> **Problem to work on**
Pictures stay out of the output. Return exactly the lines below from the one with "You are a GUI" down to the one with "Click the 58/70/80 teeth value", both included, and nothing more.

> **Input data**
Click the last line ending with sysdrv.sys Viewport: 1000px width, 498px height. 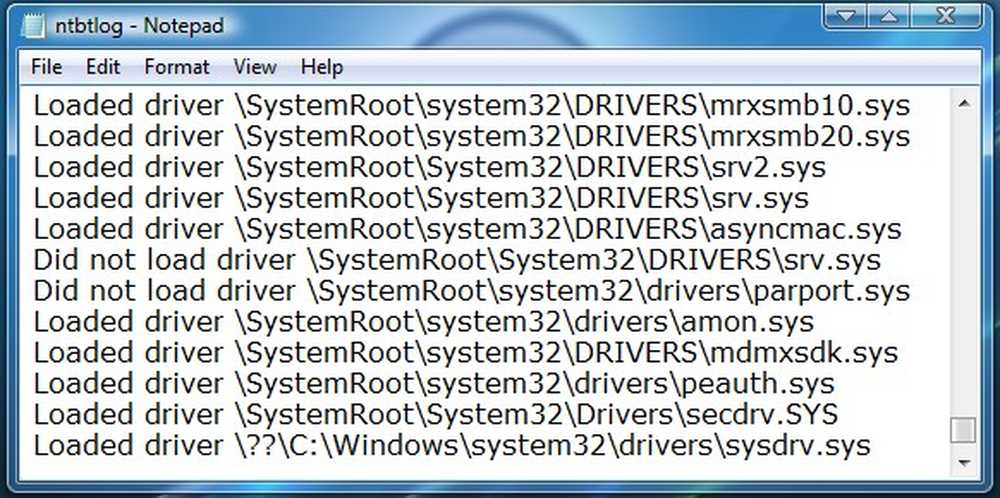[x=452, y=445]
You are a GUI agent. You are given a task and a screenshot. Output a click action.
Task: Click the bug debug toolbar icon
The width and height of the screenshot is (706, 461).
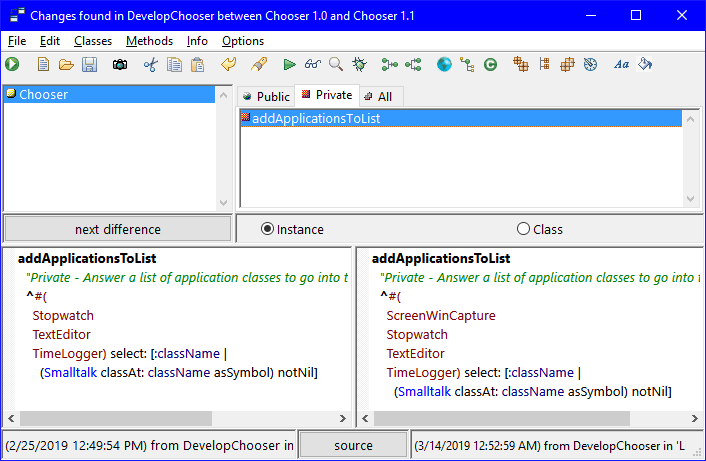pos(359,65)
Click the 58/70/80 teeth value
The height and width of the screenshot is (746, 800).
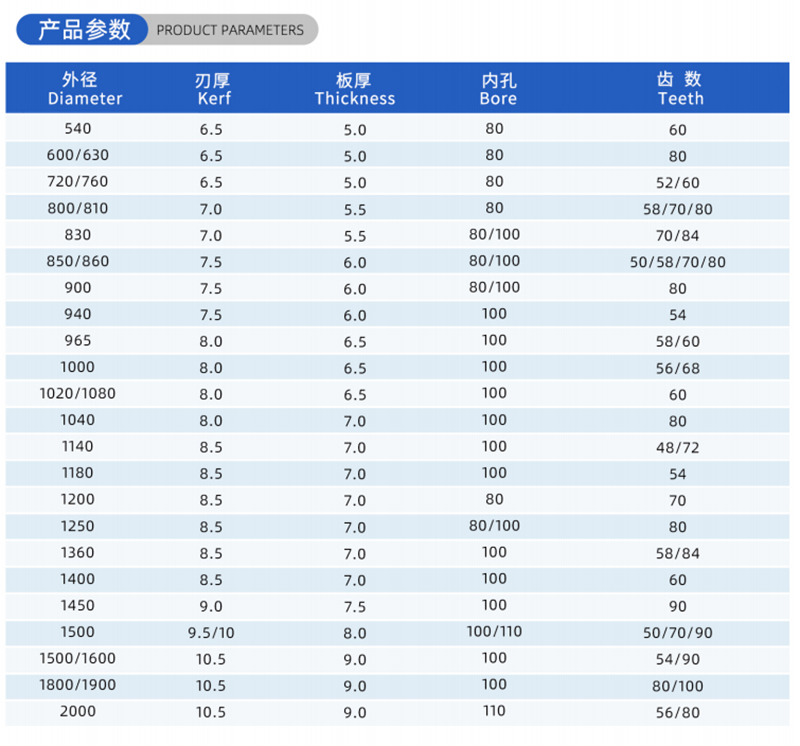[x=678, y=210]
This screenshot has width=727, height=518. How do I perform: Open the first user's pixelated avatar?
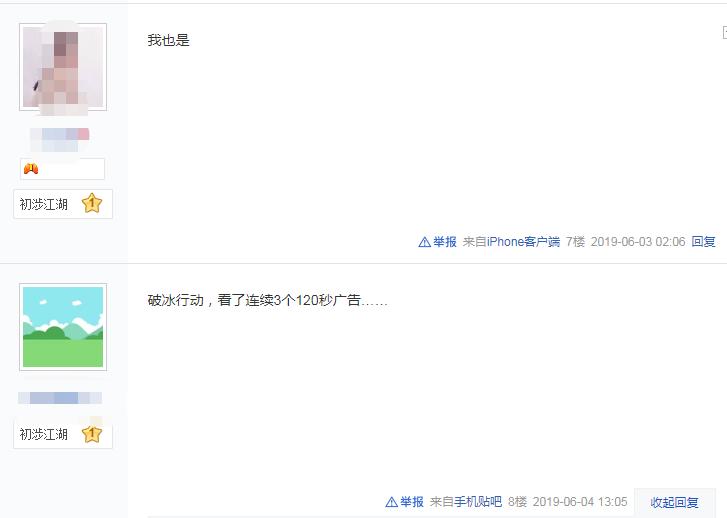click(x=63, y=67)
==
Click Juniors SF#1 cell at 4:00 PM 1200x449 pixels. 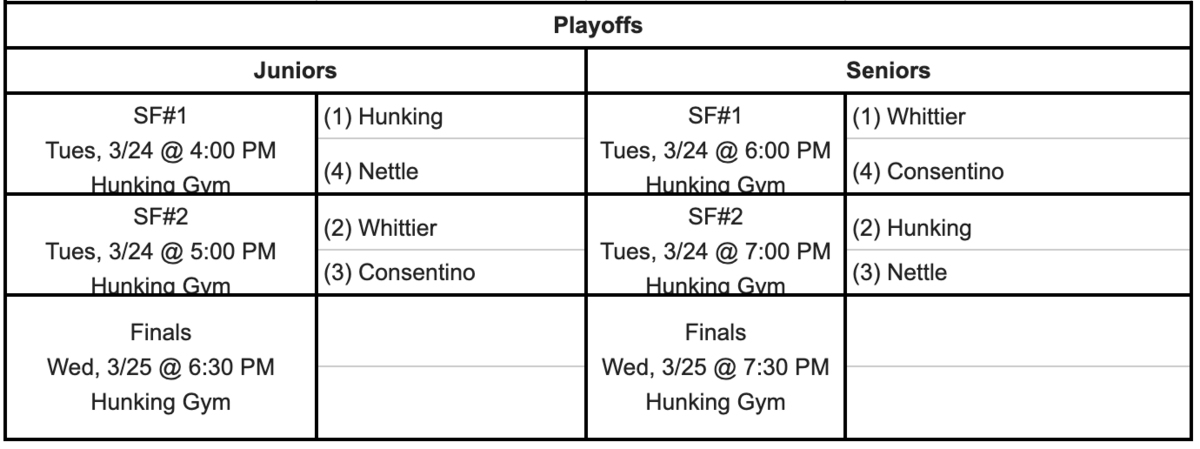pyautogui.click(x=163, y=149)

> **Answer for this exercise**
You are a GUI agent. You are given a task and a screenshot. Output a click action.
Task: Click the bug debug toolbar icon
The width and height of the screenshot is (706, 461).
pos(359,65)
Click the 58/70/80 teeth value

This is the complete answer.